Deputy Minister of Transport
- In office 7 March 2023 – 28 May 2024
- President: Cyril Ramaphosa
- Minister: Sindy Chikunga
- Preceded by: Sindy Chikunga
- Succeeded by: Mkhuleko Hlengwa

Member of the National Assembly

Assembly Member for Gauteng
- In office 22 May 2019 – 28 May 2024

Personal details
- Born: Lisa Nkosinathi Mangcu 8 June 1965 (age 60)
- Citizenship: South African
- Party: African National Congress

= Lisa Mangcu =

South African politician (born 1965)

Lisa Nkosinathi Mangcu (born 8 June 1965) is a South African politician who served as Deputy Minister of Transport between March 2023 and May 2024. He represented the African National Congress (ANC) in the National Assembly during the Sixth Parliament from May 2019 to May 2024.

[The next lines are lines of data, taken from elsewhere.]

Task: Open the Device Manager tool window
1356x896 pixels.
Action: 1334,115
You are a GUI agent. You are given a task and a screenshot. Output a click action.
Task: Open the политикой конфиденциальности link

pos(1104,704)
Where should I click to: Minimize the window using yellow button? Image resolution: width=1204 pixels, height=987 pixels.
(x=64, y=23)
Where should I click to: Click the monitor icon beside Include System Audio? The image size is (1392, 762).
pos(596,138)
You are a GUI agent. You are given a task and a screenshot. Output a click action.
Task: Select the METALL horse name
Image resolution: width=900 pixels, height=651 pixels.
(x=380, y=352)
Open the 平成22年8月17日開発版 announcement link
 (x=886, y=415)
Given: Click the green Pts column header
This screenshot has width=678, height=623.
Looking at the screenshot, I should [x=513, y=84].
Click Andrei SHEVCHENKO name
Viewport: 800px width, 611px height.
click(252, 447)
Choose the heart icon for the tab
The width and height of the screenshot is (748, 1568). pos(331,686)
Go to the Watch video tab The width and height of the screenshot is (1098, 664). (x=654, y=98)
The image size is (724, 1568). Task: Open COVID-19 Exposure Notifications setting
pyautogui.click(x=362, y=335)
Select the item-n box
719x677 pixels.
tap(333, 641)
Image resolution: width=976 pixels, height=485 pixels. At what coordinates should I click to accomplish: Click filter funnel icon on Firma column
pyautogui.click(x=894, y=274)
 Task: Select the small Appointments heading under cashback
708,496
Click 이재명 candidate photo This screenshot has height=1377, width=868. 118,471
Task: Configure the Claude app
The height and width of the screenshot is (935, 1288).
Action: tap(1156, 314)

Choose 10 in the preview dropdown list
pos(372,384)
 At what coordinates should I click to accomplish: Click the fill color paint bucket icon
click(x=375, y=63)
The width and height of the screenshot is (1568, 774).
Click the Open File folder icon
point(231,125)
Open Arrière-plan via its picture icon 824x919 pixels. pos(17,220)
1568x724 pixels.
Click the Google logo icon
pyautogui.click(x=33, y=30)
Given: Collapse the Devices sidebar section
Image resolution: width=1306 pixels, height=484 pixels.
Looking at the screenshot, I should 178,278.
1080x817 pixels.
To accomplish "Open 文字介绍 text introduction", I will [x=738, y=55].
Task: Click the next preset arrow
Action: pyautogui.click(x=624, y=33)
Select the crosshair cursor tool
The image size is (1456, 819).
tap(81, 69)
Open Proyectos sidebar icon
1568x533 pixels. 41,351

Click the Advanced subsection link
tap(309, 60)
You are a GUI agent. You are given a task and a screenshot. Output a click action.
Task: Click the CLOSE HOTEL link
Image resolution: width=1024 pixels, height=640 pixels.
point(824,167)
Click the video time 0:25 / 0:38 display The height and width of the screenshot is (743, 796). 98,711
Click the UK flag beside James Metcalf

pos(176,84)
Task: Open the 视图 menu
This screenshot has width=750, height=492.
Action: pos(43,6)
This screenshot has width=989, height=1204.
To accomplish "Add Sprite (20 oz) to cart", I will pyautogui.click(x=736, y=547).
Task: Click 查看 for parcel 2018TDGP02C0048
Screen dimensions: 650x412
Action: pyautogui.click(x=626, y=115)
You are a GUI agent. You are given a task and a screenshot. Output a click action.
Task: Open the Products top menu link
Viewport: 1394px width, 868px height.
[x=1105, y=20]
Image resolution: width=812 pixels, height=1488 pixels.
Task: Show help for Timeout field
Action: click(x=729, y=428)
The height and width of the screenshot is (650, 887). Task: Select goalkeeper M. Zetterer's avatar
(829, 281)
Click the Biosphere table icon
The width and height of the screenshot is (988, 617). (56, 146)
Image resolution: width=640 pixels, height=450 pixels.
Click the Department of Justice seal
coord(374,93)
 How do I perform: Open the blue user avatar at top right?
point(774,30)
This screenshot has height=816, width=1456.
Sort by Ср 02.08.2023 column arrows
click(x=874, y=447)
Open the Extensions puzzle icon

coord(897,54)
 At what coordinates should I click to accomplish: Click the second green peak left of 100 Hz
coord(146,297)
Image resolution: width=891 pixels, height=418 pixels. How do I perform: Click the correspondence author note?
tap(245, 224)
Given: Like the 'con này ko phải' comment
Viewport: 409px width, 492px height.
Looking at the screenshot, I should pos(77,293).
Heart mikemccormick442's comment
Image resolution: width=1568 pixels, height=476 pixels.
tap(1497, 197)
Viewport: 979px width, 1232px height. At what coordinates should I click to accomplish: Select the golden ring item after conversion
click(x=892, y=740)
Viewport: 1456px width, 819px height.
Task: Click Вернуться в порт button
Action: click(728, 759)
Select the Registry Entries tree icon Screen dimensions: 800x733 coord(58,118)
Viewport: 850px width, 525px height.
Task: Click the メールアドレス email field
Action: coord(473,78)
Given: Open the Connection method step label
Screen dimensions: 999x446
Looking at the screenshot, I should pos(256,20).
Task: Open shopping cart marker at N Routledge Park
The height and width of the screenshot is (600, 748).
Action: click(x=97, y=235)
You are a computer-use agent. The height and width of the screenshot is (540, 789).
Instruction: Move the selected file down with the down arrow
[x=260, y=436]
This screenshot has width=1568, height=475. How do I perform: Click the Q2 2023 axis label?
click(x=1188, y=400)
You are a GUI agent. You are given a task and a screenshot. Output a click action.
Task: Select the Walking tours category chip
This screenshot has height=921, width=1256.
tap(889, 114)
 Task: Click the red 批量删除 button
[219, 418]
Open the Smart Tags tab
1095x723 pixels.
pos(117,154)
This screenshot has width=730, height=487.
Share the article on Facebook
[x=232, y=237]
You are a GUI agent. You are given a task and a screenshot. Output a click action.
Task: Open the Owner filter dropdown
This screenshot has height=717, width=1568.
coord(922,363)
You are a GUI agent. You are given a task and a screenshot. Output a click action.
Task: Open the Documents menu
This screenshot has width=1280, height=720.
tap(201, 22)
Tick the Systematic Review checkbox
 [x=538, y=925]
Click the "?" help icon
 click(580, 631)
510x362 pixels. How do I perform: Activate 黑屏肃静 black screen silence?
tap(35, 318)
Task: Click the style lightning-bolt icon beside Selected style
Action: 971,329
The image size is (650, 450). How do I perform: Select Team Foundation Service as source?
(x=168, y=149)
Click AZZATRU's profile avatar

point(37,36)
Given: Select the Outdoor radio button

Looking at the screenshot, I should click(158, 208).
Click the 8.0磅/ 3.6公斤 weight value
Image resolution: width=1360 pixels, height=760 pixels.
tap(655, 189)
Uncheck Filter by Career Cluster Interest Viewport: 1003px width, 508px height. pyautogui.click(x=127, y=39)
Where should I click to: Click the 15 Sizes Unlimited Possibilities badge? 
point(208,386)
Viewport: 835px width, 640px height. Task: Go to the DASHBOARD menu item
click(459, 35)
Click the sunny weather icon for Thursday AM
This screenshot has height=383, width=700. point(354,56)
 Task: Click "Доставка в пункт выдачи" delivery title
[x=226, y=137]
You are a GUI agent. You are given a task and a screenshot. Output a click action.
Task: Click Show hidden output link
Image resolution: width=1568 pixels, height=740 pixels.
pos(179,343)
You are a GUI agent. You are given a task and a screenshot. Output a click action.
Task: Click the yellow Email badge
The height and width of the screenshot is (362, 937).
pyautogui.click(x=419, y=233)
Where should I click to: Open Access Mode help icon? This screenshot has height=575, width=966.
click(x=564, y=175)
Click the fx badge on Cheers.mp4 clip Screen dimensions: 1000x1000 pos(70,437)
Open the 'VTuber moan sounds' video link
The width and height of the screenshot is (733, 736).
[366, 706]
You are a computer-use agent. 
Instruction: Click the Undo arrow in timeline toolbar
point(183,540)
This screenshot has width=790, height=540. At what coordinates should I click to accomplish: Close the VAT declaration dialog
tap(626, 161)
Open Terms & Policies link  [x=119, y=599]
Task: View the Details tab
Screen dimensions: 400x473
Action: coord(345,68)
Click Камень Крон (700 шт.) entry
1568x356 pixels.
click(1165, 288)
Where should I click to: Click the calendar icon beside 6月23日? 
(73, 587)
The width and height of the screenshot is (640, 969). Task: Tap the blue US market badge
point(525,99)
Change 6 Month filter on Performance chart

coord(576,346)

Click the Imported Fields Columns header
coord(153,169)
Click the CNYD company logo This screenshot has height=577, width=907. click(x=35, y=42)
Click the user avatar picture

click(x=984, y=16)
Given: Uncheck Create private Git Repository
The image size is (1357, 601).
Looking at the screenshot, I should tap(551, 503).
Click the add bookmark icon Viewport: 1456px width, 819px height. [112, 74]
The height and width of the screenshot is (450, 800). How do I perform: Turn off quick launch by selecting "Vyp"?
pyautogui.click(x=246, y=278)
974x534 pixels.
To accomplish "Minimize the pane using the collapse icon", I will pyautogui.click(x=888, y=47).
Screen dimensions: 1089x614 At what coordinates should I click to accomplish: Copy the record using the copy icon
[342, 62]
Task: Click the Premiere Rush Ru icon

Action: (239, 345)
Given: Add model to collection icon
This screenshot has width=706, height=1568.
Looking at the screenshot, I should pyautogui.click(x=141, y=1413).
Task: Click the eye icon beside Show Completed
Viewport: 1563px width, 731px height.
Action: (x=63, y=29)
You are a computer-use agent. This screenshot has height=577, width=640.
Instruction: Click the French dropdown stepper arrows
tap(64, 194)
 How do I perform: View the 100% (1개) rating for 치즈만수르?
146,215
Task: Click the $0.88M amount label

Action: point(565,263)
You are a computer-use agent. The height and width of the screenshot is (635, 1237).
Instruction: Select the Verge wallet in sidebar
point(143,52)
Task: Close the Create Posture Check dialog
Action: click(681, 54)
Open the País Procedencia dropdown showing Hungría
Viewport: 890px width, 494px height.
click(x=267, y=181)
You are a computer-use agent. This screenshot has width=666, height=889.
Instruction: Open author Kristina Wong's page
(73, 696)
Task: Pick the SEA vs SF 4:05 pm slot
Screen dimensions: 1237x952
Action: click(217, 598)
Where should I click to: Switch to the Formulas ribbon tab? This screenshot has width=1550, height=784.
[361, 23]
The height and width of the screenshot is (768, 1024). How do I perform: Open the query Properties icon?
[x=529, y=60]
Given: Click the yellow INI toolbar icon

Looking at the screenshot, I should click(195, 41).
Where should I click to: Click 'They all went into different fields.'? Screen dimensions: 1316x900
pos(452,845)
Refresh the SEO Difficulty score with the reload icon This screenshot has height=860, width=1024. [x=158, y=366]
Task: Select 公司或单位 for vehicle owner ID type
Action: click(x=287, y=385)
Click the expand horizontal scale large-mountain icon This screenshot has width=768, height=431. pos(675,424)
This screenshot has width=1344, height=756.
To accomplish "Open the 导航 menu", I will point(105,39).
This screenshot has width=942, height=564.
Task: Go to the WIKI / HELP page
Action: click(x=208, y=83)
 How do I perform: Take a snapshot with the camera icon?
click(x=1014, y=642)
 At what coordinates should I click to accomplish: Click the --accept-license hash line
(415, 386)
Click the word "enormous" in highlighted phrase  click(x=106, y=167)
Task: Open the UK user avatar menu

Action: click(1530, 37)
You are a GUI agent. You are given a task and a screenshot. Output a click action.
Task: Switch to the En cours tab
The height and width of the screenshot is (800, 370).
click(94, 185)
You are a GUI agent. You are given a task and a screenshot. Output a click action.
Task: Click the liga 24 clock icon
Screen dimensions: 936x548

== Early life and career ==
Mangcu was born on 8 June 1965. He was a traffic officer in the Eastern Cape in the late 1980s. By that time, he was politically active in the anti-apartheid movement, having become involved in student activism and later in the underground activities of Umkhonto we Sizwe. He later became active in the National Education, Health and Allied Workers' Union.

He worked for the national Department of Transport from 1998 to 2004, when he left to join the provincial department of transport in Mpumalanga. Thereafter he worked for the City of Tshwane Metropolitan Municipality, becoming deputy city manager in 2010. In 2016 he was the acting city manager in Tshwane after the incumbent city manager, Jason Ngobeni, resigned.

== Career in government ==
In the May 2019 general election, Mangcu was elected to represent the African National Congress (ANC) in the National Assembly, the lower house of the South African Parliament. He represented the Gauteng constituency, having been ranked 20th on the ANC's regional party list in that province. In Parliament, he was a member of the Portfolio Committee on Transport and an alternate member of the Portfolio Committee on Small Business Development. Between late 2022 and March 2023, he was the acting chairperson of the transport committee after the elected chairperson, Mosebenzi Zwane, stepped aside to address misconduct allegations against him.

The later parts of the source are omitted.